Evidence review: efficacy

Evidence review: efficacy

During the development of this evidence summary, a search was carried out for published studies using domperidone to promote tolerance of enteral feeds in children and young people (under the age of 18). No publication date or study design search limitations were used in the initial search. For important evidence selection information, see the Evidence selection section.

The search highlighted a very limited amount of directly applicable research relevant to this specific off-label use of domperidone. The most relevant published information came from a single study (Gounaris et al. 2010), which was a small randomised, crossover study in very low birth weight preterm neonates receiving enteral feeding. The authors describe the study as partially blinded, but it is not clear who was blind to treatments other than the radiologists involved in measuring gastric emptying times in the neonates.

Because of the small sample size (n=22) and short-term nature (48-hour treatment) of the study, its results have limited reliability for determining the effectiveness of domperidone in these neonates. Its results also have limited applicability to the use of domperidone for promoting the tolerance of enteral feeds in older children and young people.

The study, based in Greece, included 22 preterm (gestational age less than 34 weeks, mean age 30.2 weeks) very low birth weight neonates (birth weight less than 2000 grams, mean weight 1377 grams) with a clinical history of 1 or more problems in gut motility, such as regurgitation, vomiting, abdominal distension and delay in stool passage.

All neonates were fully enterally fed, receiving 200 ml/kg/day of milk (either standard premature infant formula [n=12] or their mother's own supplemented milk [n=10]) by nasogastric tube given by gravity.
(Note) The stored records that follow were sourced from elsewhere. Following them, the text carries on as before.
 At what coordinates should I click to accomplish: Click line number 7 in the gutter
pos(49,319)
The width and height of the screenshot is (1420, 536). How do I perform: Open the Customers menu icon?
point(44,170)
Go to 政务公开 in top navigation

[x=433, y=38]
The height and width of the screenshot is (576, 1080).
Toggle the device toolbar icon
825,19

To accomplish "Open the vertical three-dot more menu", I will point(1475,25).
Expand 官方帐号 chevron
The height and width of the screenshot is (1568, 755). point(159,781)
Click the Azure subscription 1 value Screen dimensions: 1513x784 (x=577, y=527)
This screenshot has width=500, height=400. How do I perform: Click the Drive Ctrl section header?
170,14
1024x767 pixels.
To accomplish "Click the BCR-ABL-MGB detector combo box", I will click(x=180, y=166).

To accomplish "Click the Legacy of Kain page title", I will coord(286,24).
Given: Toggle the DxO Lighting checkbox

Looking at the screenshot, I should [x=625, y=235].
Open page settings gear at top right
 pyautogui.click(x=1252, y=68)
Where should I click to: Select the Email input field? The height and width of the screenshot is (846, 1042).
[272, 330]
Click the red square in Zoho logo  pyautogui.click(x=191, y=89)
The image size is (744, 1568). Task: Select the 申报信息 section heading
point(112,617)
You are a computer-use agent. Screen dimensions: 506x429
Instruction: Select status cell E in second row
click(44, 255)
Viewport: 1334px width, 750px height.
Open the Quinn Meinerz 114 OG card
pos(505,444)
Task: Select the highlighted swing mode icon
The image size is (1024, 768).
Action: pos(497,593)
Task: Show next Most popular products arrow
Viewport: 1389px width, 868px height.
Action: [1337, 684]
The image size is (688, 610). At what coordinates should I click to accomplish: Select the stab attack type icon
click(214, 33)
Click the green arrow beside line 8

In addition, neonates were randomised to first receive either domperidone (Cilroton, Janssen) at a dose of 0.3 mg/kg/8 hours or an equal quantity of sterile water (the control group), given for a 48-hour period. This was followed by a 1 to 3-day treatment-free washout period. Then a second 48-hour treatment period was started in which the neonates were switched to the other treatment option (a crossover design).

Gastric emptying was the primary outcome and the authors report that this was measured on 2 occasions in each infant; first on administration of domperidone and second after discontinuation of domperidone while receiving an equal quantity of sterile water for an additional 48-hour period. The authors state that 11 infants received domperidone before the first measurement of gastric emptying and the other 11 infants received domperidone after sterile water treatment just before the second measurement. Gastric emptying was assessed by ultrasound using serial measurements of the antral cross-sectional area (ACSA) of the stomach taken before enteral feeding, immediately after feeding, then every 10 minutes for the first half hour, and then every 30 minutes up to 2 hours. Two radiologists carried out the ultrasound assessments; both were blinded to the treatment allocation of the neonates. The primary outcome and main statistical comparison was the average time (mean time, in minutes) it took the ACSA to reach half of its initial value after feeding in both groups, called the ACSA half-time.

Secondary outcomes included number of stools passed in the 48-hour treatment period and the differences in gastric emptying in neonates fed their mother's own supplemented milk compared with neonates fed formula milk. Throughout the study neonates were observed for gastric residual volume (considered significant if it exceeded 25% of the previous 2 hours' feeding volume), vomiting and abdominal distension. These were assessed and recorded by a nurse. All neonates completed the study and were included in the analysis.

The study found that neonates had shorter mean gastric emptying times (ACSA half-time) when receiving domperidone (47.6 minutes, standard deviation [SD] 23.9 minutes) compared with sterile water (68.2 minutes, SD 25.5 minutes). This was a statistically significant difference (p=0.008). In total, 18 of 22 neonates showed shorter gastric emptying times while on domperidone compared with water. In the other 4 neonates, 2 had a shorter gastric emptying time while receiving water and 2 showed equal times on both treatments.

For the secondary outcomes, the mean number of stools passed while receiving domperidone (2.4, SD 1.9) was statistically significantly greater than while receiving water (1.8, SD 0.7, p=0.038). There was no significant difference in gastric emptying between neonates receiving milk formula and those receiving their mother's supplemented milk (p=0.418 domperidone group, p=0.610 water group).

There were no differences between the 2 groups in the number of times vomiting occurred, but no figures were reported for this outcome. Similarly, no results were presented for gastric residual volume or frequency of abdominal distension.